“I’m a musician,” D.C. punk legend Ian MacKaye testified yesterday at Councilmember Jim Graham’s roundtable on minors and nightclubs. “You may not know me. You may not even recognize my band Fugazi.” But many music fans across the world do, he said. And “I knowingly have not played a show that was not all ages.”

Addressing Graham and fellow councilmembers, MacKaye spoke passionately and provocatively against any action that would prohibit people below the age of 21, or even 18, from attending venues where music is played and alcohol is served.

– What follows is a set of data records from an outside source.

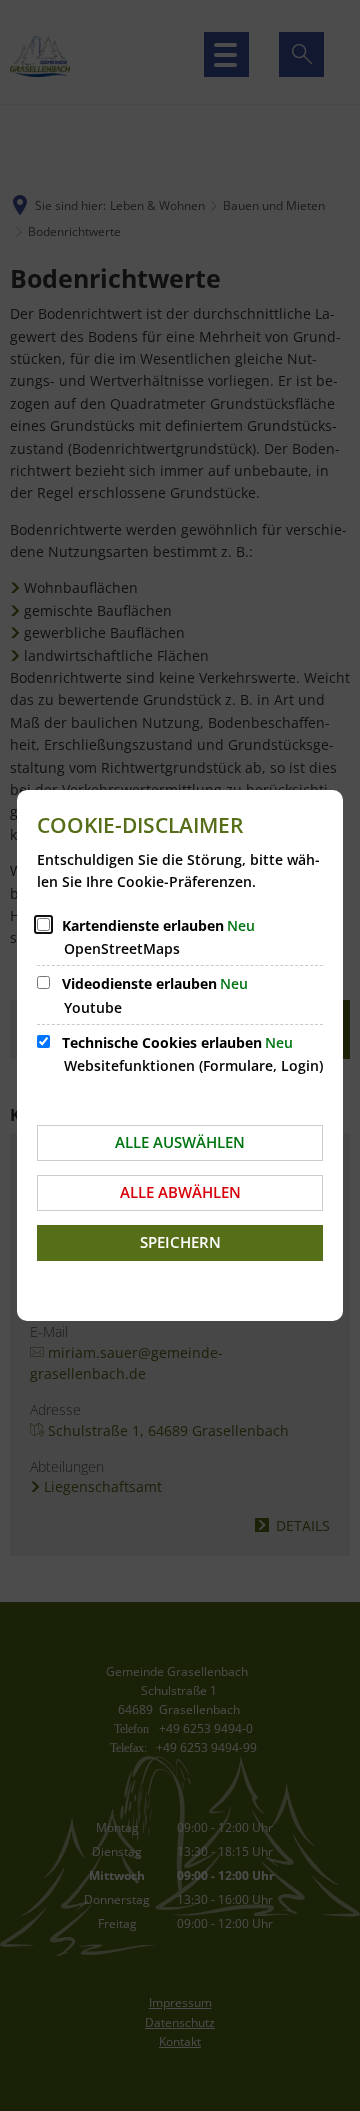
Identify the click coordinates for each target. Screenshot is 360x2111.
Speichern (180, 1242)
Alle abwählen (180, 1192)
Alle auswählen (180, 1142)
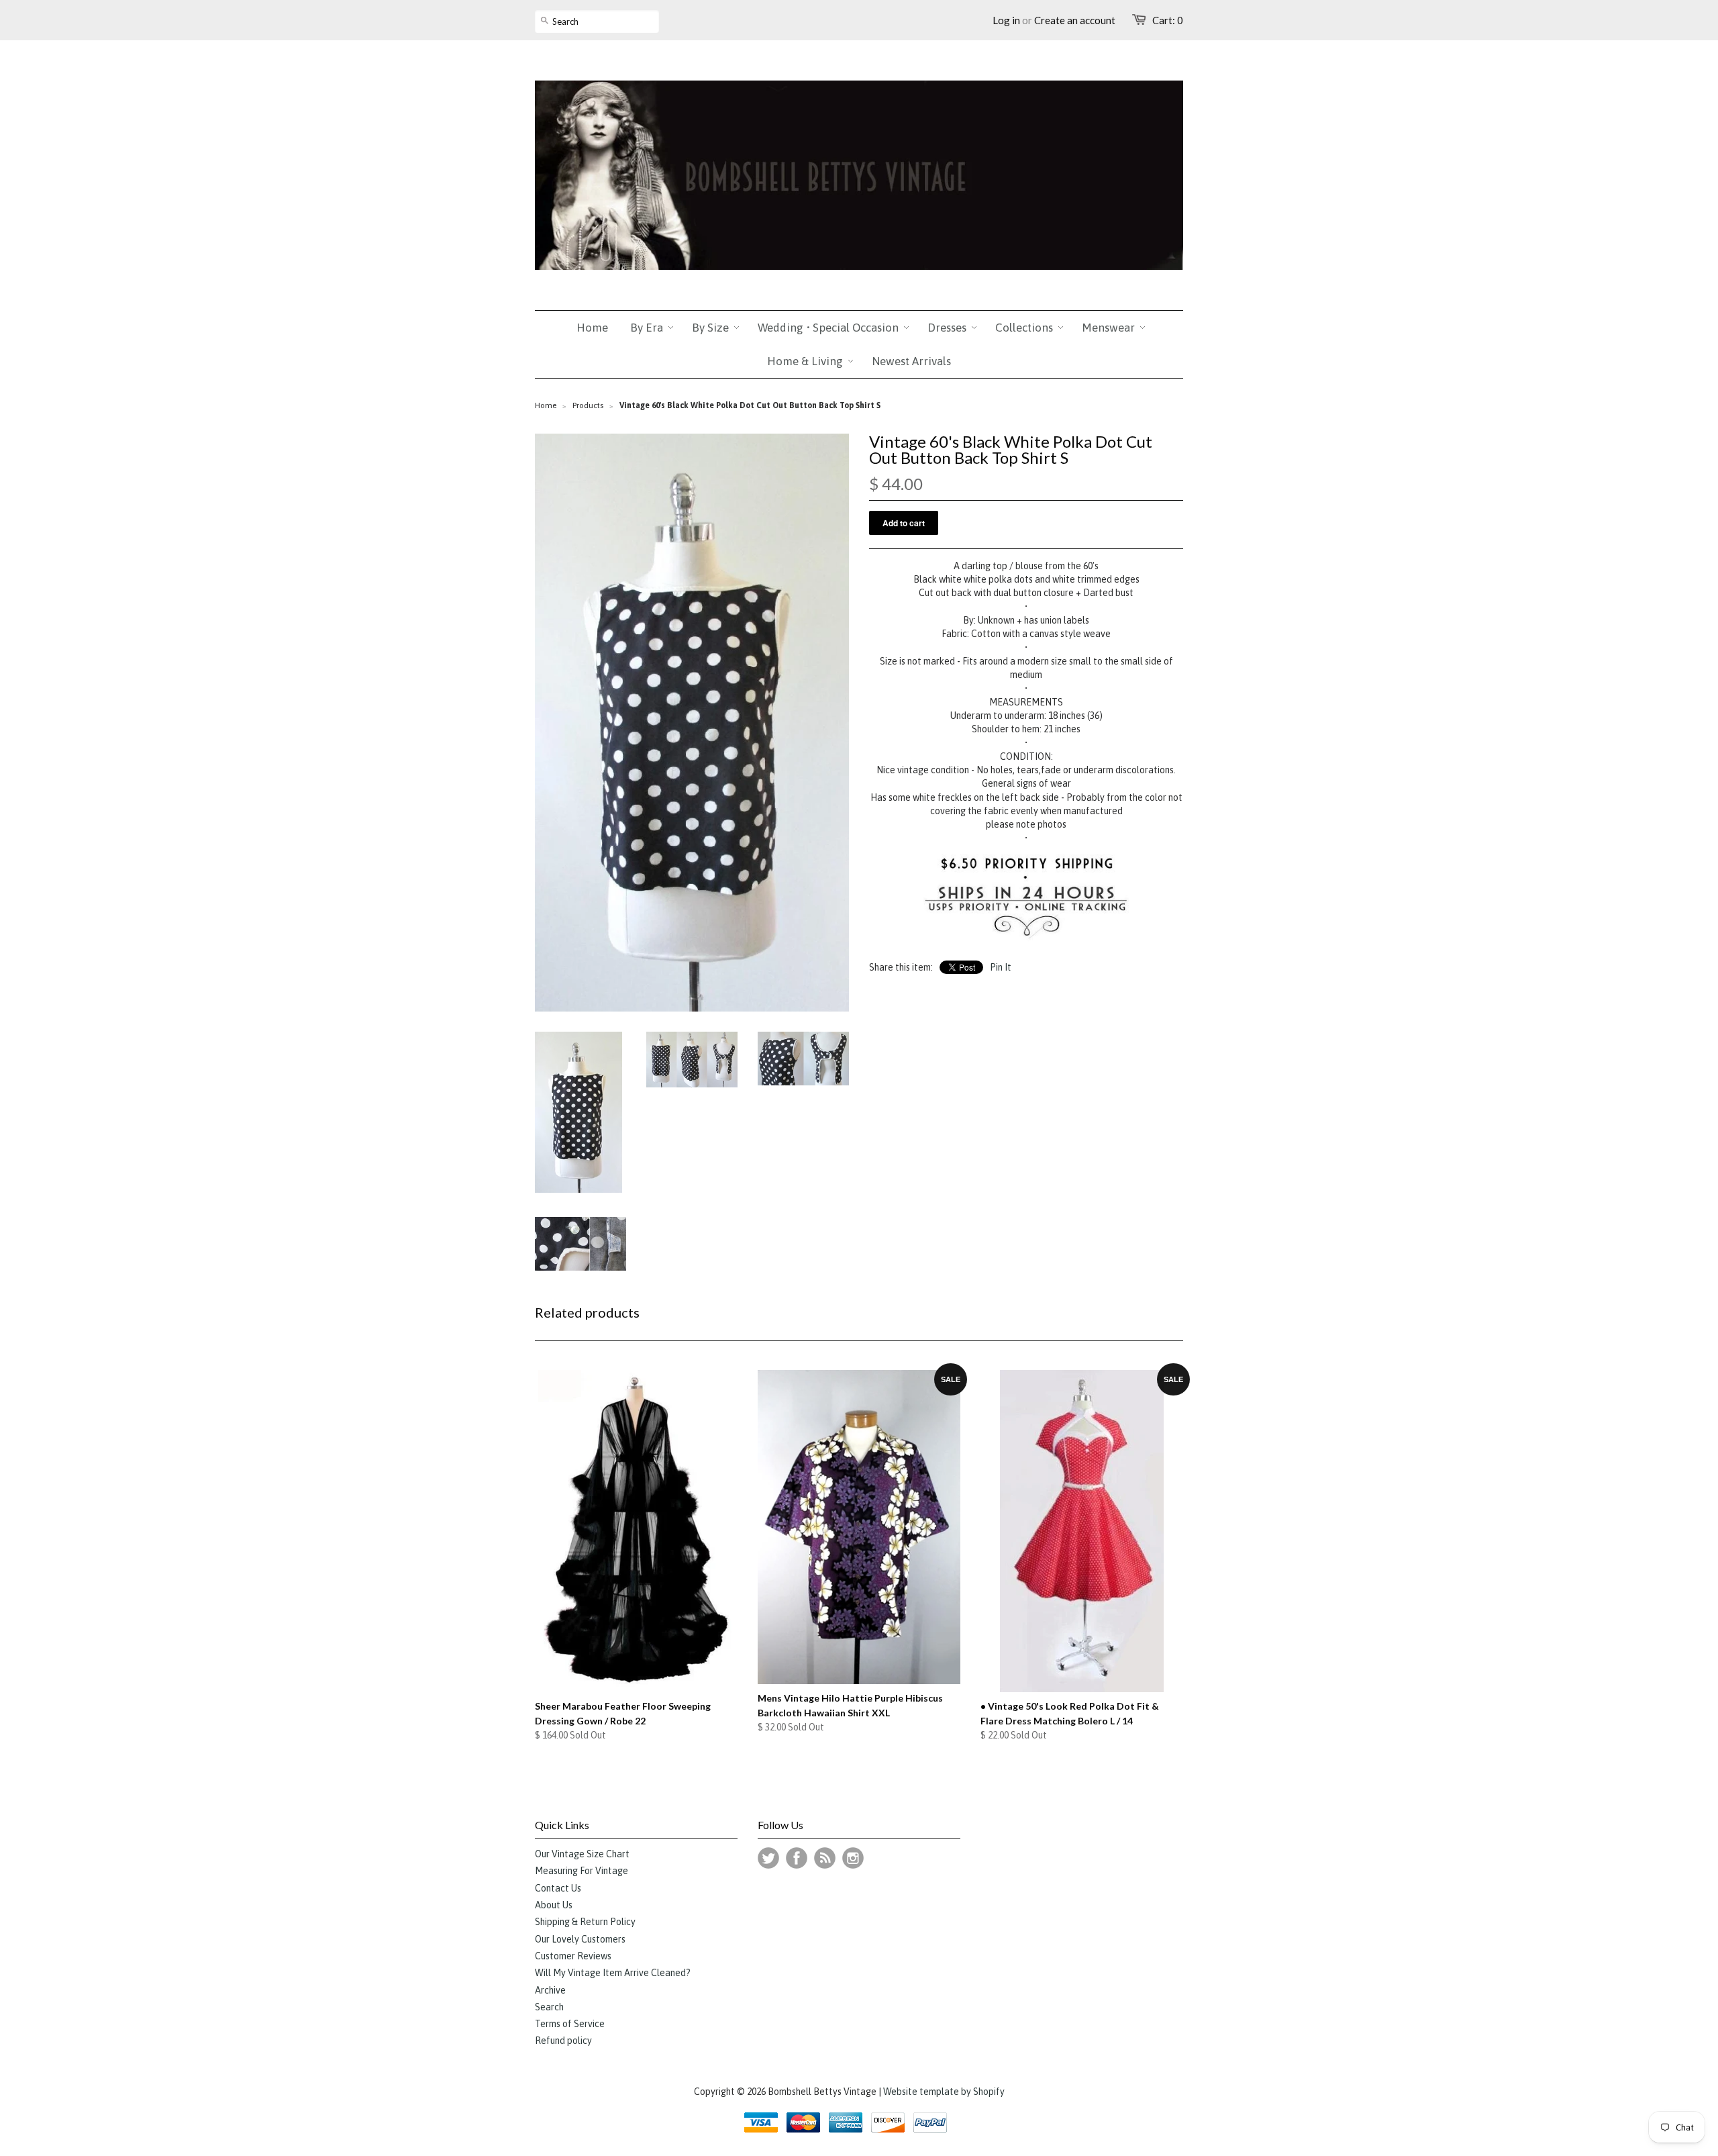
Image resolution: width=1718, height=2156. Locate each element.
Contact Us (558, 1888)
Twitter (768, 1858)
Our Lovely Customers (580, 1939)
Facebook (796, 1858)
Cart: (1167, 20)
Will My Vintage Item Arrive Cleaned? (613, 1972)
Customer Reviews (573, 1956)
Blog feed (825, 1858)
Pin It (1000, 967)
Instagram (853, 1858)
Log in (1006, 20)
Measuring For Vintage (581, 1870)
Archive (550, 1990)
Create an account (1074, 20)
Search (549, 2007)
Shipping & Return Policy (585, 1921)
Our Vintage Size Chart (582, 1854)
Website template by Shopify (944, 2091)
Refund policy (563, 2040)
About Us (553, 1905)
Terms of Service (570, 2023)
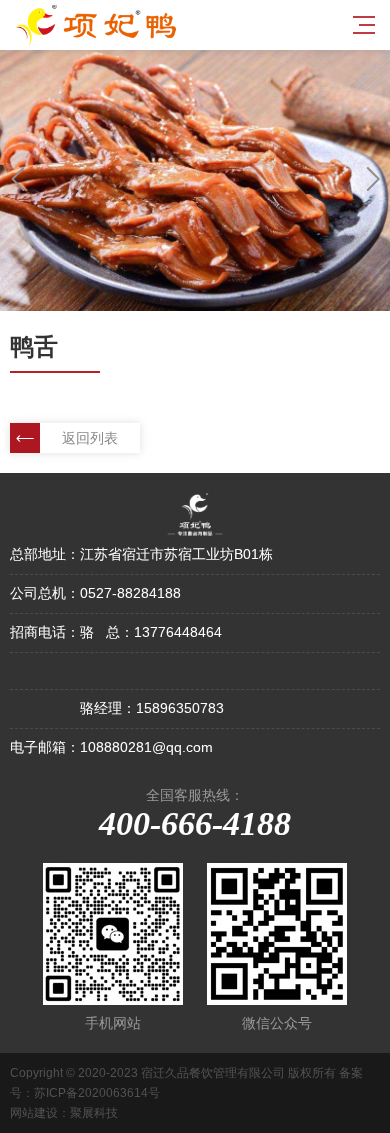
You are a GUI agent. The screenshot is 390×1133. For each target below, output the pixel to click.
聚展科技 (94, 1113)
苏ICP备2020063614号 (97, 1093)
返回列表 (90, 438)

“Obviously, this place that you’re talking about is insane. It’s insane,” he said, referring to Smarta/Broadway, where 17-year-old Taleshia Ford was shot and killed early in the morning of Jan. 20. D.C.’s Alcoholic Beverage Control board summarily suspended the club from operating Jan. 24 and a hearing is tentatively scheduled for Monday.

“The problem is the gun. The problem was that club,” MacKaye said. The problem was not the music or the age of the patrons, he said. In fact, he pointed out, venues that provide a gathering place for young people serve an important function, particularly in D.C. “I come from a community of musicians who have worked with venues like the Black Cat, the 9:30 Club,” he said. “Over the years, we’ve really tried to make music accessible.”

Then the punk star got personal. Over the years, MacKaye said he participated in a variety of benefits, some at all-ages venues. He even played a benefit for Whitman-Walker Clinic. “And you, sir, received a check,” he said to Graham, who served as the clinic’s executive director from 1994 until he was elected to the Council in 1998.

“I understand people are scared,” but “teenagers are human beings, and to treat them like fodder for predators or business people is insane,” he said, referring to earlier testimonies and councilmembers’ comments about the dangers of mixing minors with older patrons.

Also at yesterday’s hearing, Black Cat owner Dante Ferrando said he would consider selling his club if the council moved to prohibit underage kids from attending. “At least, I’d have to consider [that] if there were no other options licensing-wise.”

Graham said he would be working with the alcohol board to look at new license classes that would exempt certain music venues from a ban on underage patrons.